Aim. Copy out the rows below line for line, with no changes.

Rows excerpted from a collection:

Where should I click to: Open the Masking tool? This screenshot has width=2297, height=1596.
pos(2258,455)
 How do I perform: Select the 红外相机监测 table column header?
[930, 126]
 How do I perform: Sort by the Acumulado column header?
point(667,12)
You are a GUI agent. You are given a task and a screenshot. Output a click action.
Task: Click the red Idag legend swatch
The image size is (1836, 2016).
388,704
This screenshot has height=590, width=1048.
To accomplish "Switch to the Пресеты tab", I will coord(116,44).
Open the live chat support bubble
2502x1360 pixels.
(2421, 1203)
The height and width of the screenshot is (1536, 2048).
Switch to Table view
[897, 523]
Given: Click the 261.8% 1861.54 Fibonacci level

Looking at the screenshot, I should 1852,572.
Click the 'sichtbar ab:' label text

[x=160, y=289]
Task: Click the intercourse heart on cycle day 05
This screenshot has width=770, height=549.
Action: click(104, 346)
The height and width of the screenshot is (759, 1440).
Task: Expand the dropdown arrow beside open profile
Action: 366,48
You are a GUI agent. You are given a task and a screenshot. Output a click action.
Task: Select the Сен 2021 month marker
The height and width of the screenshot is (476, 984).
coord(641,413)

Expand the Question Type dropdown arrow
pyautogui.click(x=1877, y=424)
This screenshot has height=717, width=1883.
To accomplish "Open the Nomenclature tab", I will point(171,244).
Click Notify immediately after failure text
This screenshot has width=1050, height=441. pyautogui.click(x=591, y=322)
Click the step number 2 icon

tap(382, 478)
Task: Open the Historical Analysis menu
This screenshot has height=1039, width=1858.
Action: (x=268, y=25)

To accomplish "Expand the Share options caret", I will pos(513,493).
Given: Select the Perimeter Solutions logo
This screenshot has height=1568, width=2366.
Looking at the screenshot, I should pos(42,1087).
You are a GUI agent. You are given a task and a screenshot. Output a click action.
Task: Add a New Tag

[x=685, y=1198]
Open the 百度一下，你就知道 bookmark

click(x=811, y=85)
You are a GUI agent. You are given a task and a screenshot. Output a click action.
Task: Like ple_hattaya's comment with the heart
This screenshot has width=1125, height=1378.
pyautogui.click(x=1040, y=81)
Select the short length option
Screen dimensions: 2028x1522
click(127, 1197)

Task solution.
Where should I click to: Open the Masking tool? This screenshot has width=2297, height=1596.
pos(2258,455)
 How do I perform: Select the 红外相机监测 table column header?
[930, 126]
 How do I perform: Sort by the Acumulado column header?
point(667,12)
You are a GUI agent. You are given a task and a screenshot. Output a click action.
Task: Click the red Idag legend swatch
The image size is (1836, 2016).
388,704
This screenshot has height=590, width=1048.
To accomplish "Switch to the Пресеты tab", I will coord(116,44).
Open the live chat support bubble
2502x1360 pixels.
(2421, 1203)
The height and width of the screenshot is (1536, 2048).
Switch to Table view
[897, 523]
Given: Click the 261.8% 1861.54 Fibonacci level

Looking at the screenshot, I should 1852,572.
Click the 'sichtbar ab:' label text

[x=160, y=289]
Task: Click the intercourse heart on cycle day 05
This screenshot has width=770, height=549.
Action: click(104, 346)
The height and width of the screenshot is (759, 1440).
Task: Expand the dropdown arrow beside open profile
Action: 366,48
You are a GUI agent. You are given a task and a screenshot. Output a click action.
Task: Select the Сен 2021 month marker
The height and width of the screenshot is (476, 984).
coord(641,413)

Expand the Question Type dropdown arrow
pyautogui.click(x=1877, y=424)
This screenshot has height=717, width=1883.
To accomplish "Open the Nomenclature tab", I will point(171,244).
Click Notify immediately after failure text
This screenshot has width=1050, height=441. pyautogui.click(x=591, y=322)
Click the step number 2 icon

tap(382, 478)
Task: Open the Historical Analysis menu
This screenshot has height=1039, width=1858.
Action: (x=268, y=25)

To accomplish "Expand the Share options caret", I will pos(513,493).
Given: Select the Perimeter Solutions logo
This screenshot has height=1568, width=2366.
Looking at the screenshot, I should pos(42,1087).
You are a GUI agent. You are given a task and a screenshot. Output a click action.
Task: Add a New Tag

[x=685, y=1198]
Open the 百度一下，你就知道 bookmark

click(x=811, y=85)
You are a GUI agent. You are given a task and a screenshot. Output a click action.
Task: Like ple_hattaya's comment with the heart
This screenshot has width=1125, height=1378.
pyautogui.click(x=1040, y=81)
Select the short length option
Screen dimensions: 2028x1522
click(127, 1197)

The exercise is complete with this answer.